## [Task prompt]
In the listing, some lines may hold the string "agent"; report how many do, as a bare number.

## [Available records]

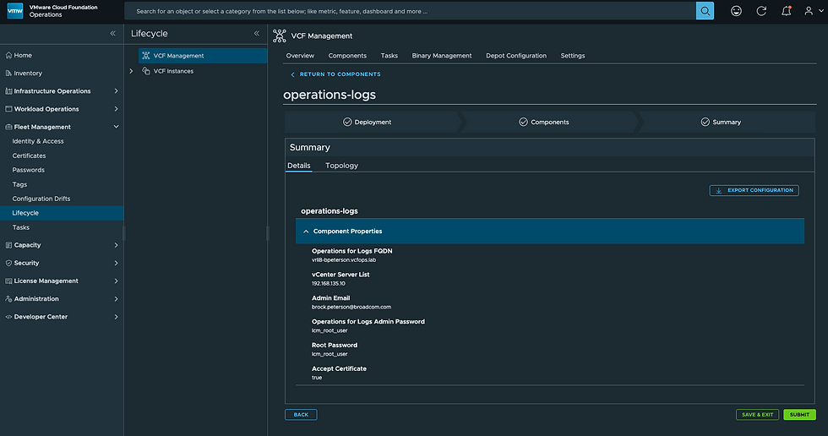Switch to the Topology tab
Image resolution: width=828 pixels, height=436 pixels.
pos(341,166)
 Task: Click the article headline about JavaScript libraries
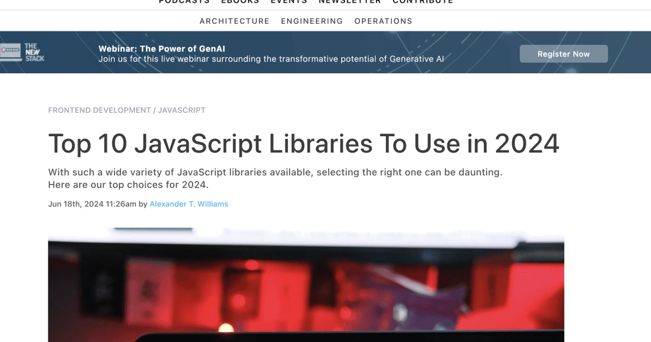(x=304, y=144)
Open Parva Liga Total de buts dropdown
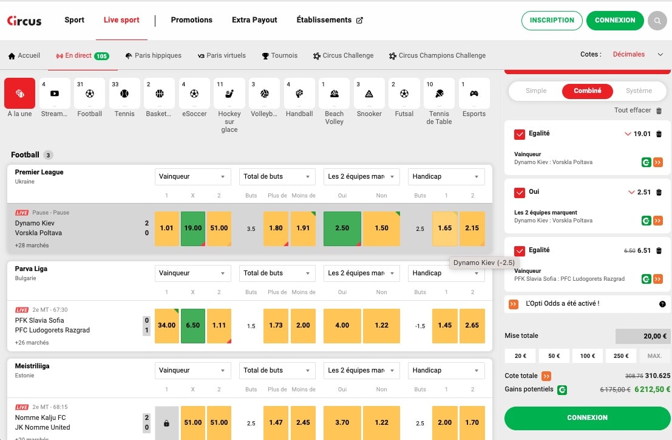The image size is (672, 440). point(277,273)
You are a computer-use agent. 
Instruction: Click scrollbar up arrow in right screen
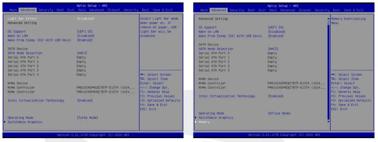328,18
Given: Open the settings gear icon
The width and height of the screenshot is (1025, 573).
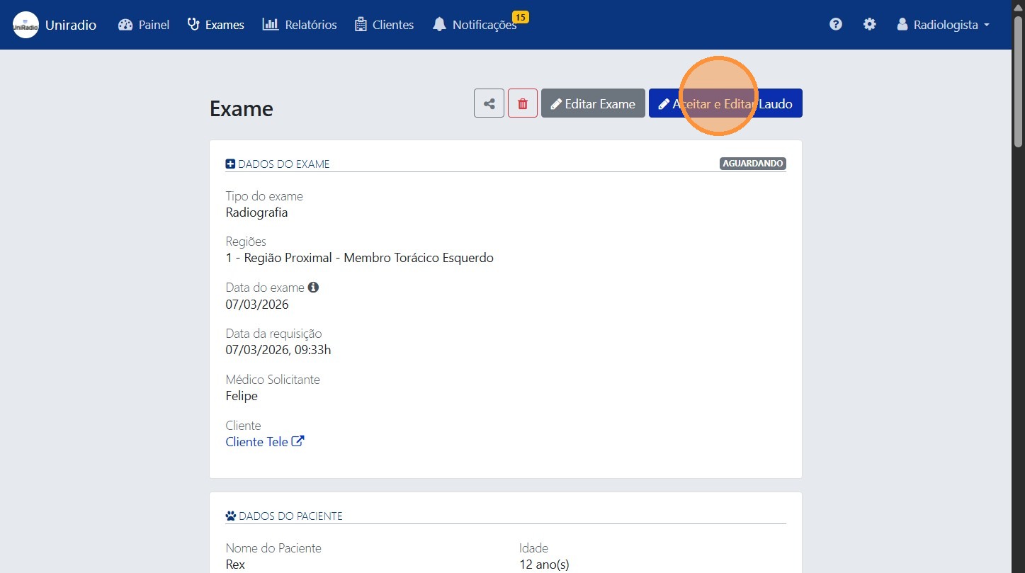Looking at the screenshot, I should 869,25.

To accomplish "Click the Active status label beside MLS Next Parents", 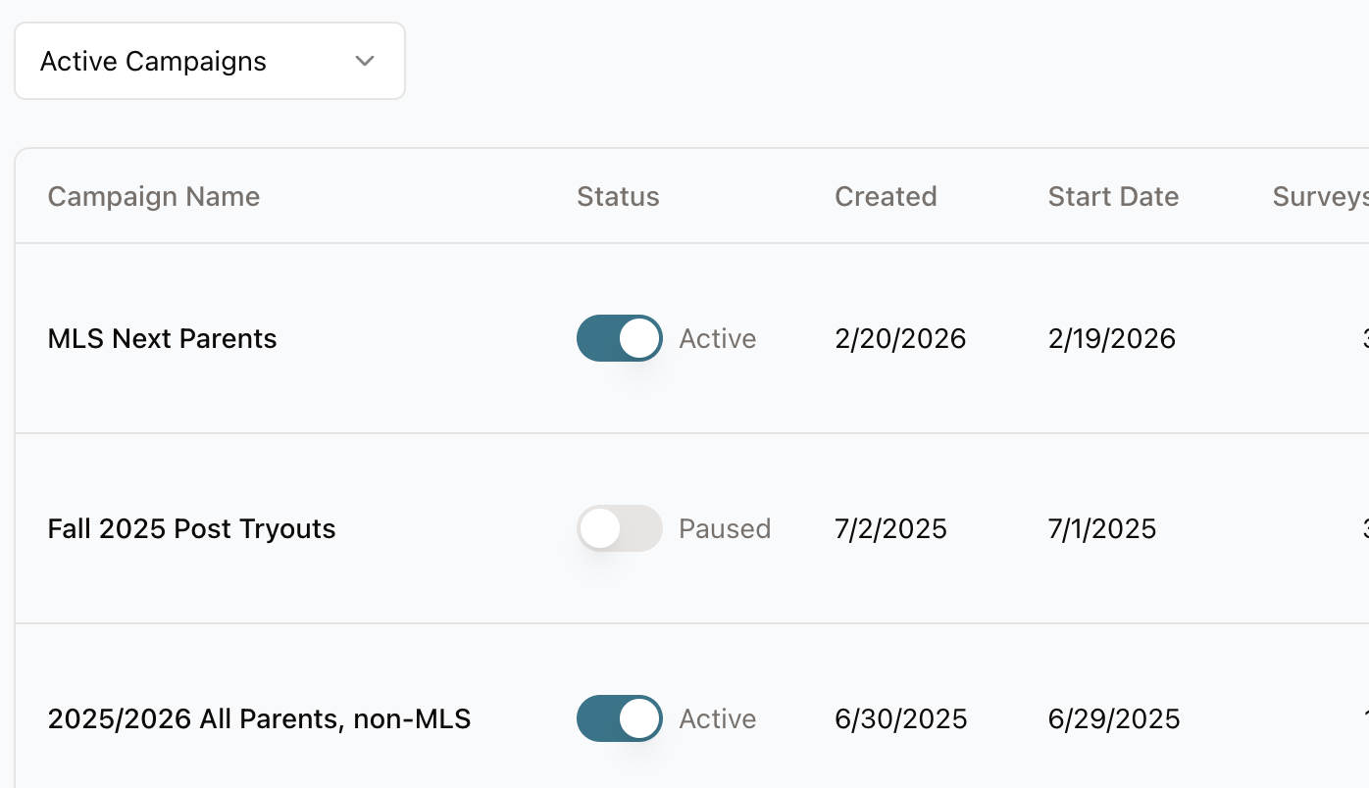I will point(717,338).
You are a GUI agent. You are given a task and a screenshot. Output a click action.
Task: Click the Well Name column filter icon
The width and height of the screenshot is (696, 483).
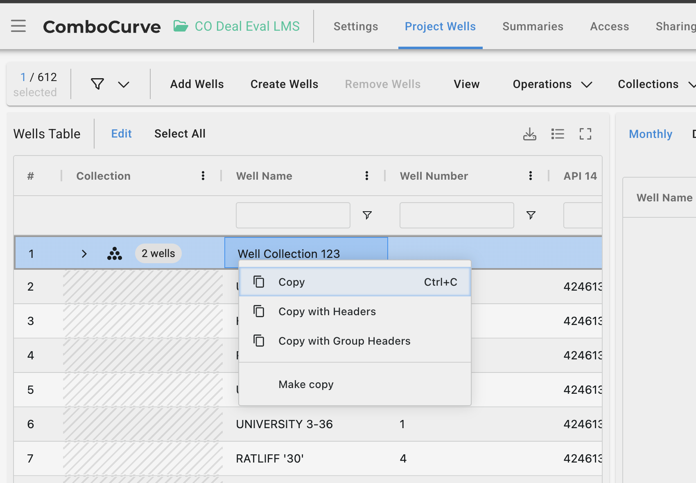click(367, 215)
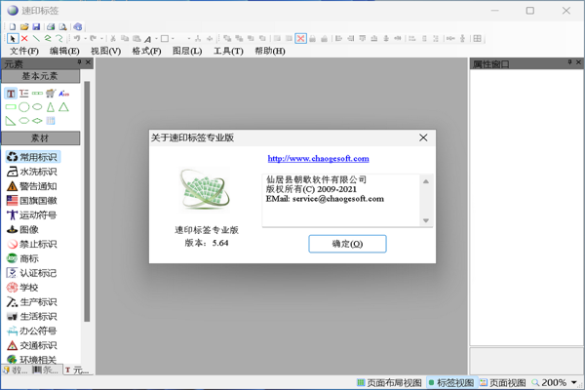Click the red X delete tool icon

pyautogui.click(x=24, y=39)
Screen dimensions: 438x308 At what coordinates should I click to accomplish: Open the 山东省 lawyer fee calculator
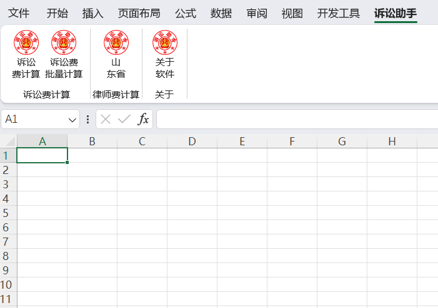click(x=116, y=55)
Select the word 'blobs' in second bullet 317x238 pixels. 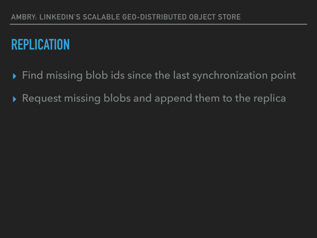117,98
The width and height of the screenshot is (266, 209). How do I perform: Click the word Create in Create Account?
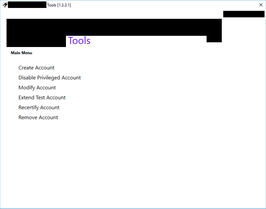[x=26, y=68]
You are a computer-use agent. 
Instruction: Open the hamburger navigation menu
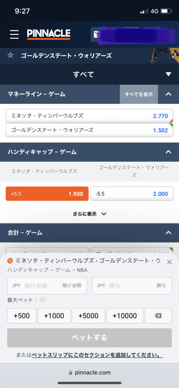14,34
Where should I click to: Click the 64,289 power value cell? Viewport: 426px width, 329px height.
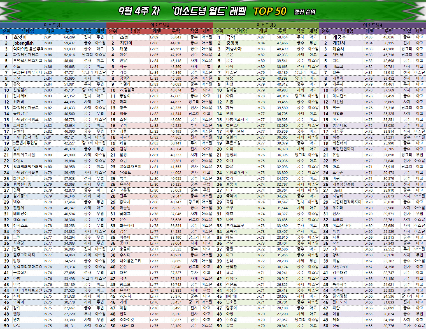pos(69,37)
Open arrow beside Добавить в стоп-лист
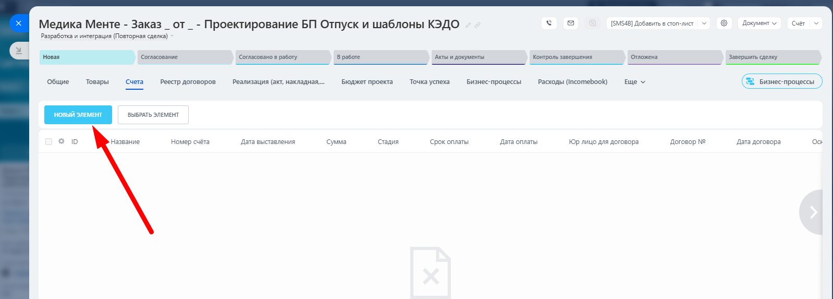Image resolution: width=833 pixels, height=299 pixels. pyautogui.click(x=704, y=23)
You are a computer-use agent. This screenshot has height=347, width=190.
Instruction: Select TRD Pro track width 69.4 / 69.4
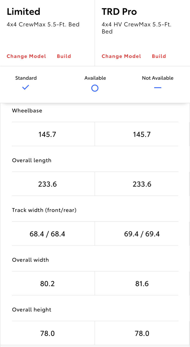point(142,234)
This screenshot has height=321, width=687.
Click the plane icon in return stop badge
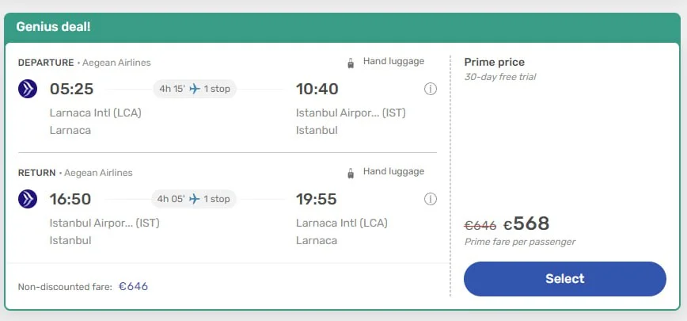pos(195,199)

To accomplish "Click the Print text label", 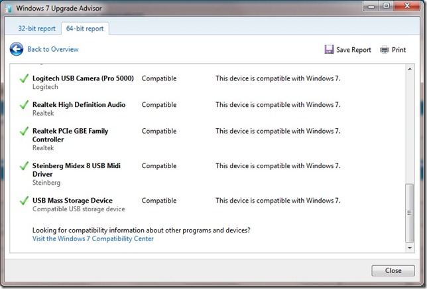I will [398, 50].
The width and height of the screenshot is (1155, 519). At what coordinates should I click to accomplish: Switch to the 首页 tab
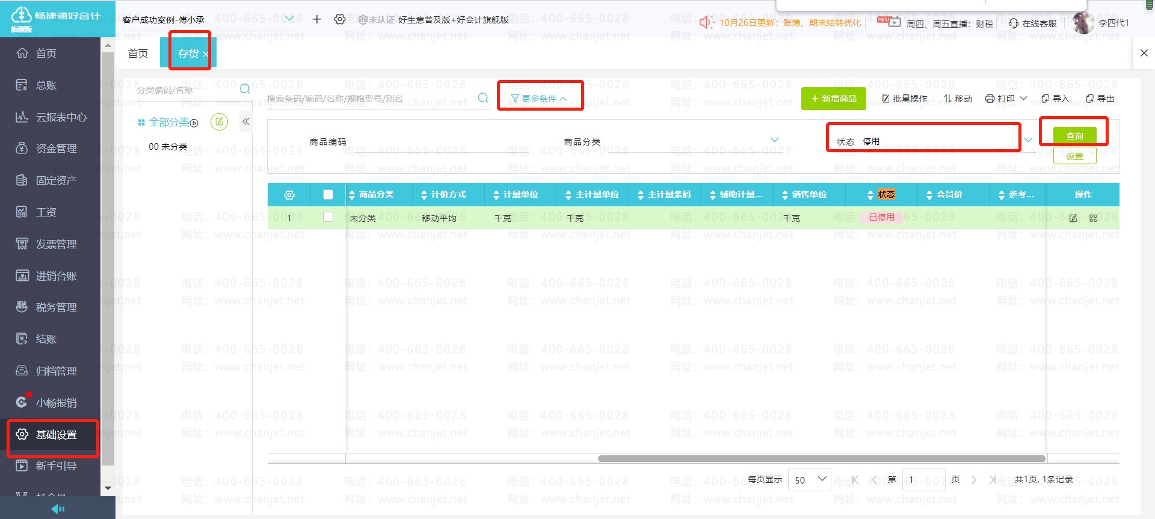pyautogui.click(x=138, y=54)
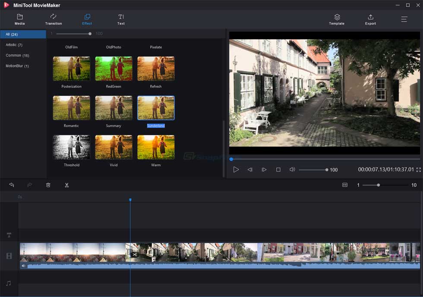
Task: Open the Text tab
Action: (121, 19)
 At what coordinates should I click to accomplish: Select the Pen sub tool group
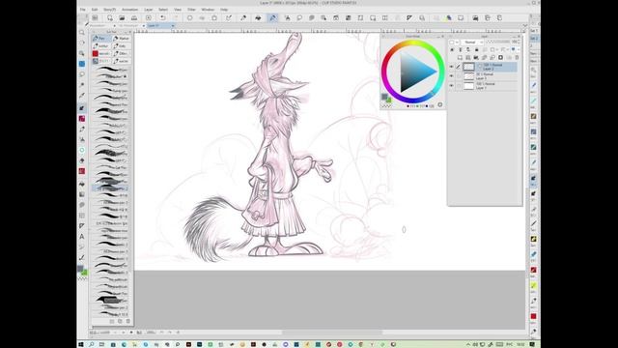pyautogui.click(x=100, y=39)
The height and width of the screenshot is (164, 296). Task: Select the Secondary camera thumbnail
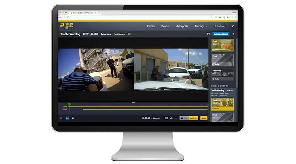[x=223, y=75]
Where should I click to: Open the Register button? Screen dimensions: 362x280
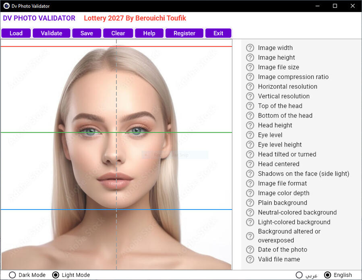[x=184, y=33]
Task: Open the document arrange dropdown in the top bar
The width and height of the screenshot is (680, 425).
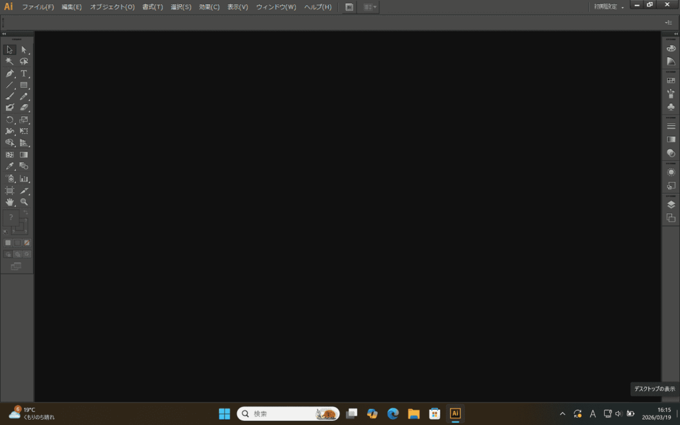Action: (369, 7)
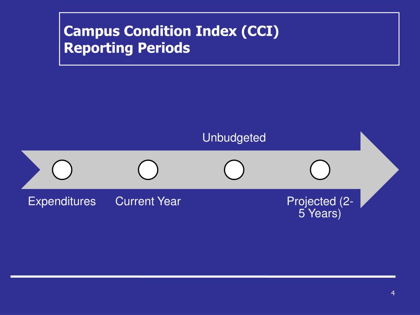
Task: Click the arrow shaft between Unbudgeted and Projected circles
Action: click(x=277, y=170)
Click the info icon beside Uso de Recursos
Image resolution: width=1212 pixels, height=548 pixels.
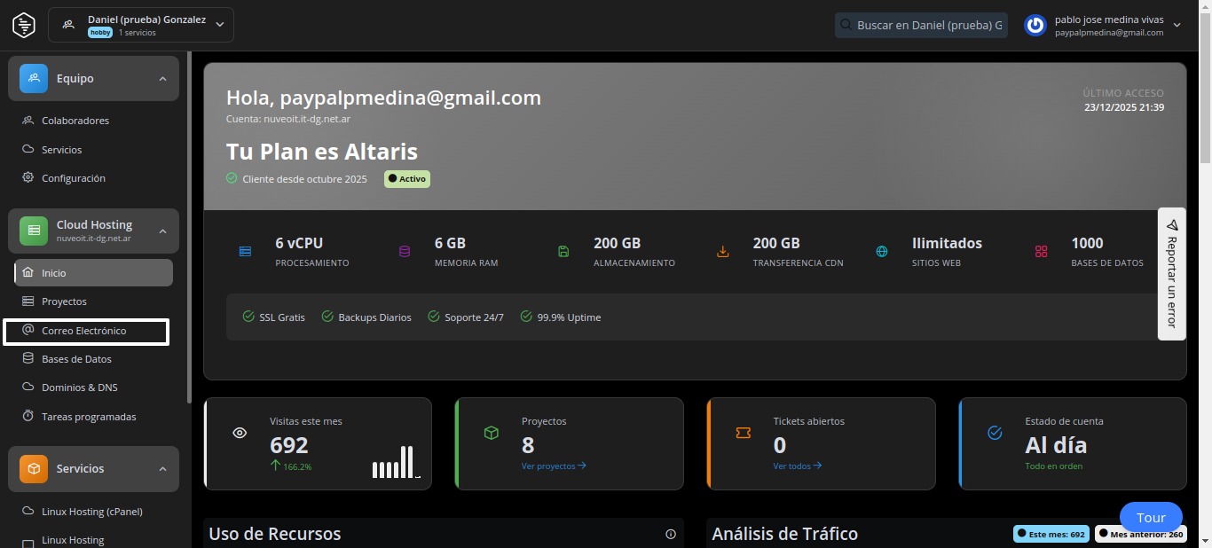coord(671,534)
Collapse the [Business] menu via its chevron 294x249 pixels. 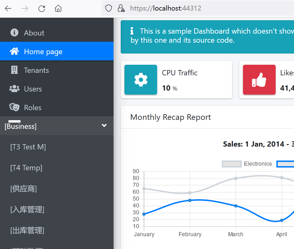click(x=104, y=125)
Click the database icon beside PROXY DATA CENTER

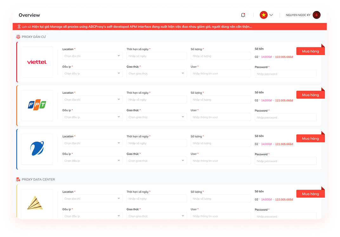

## [Task output]
4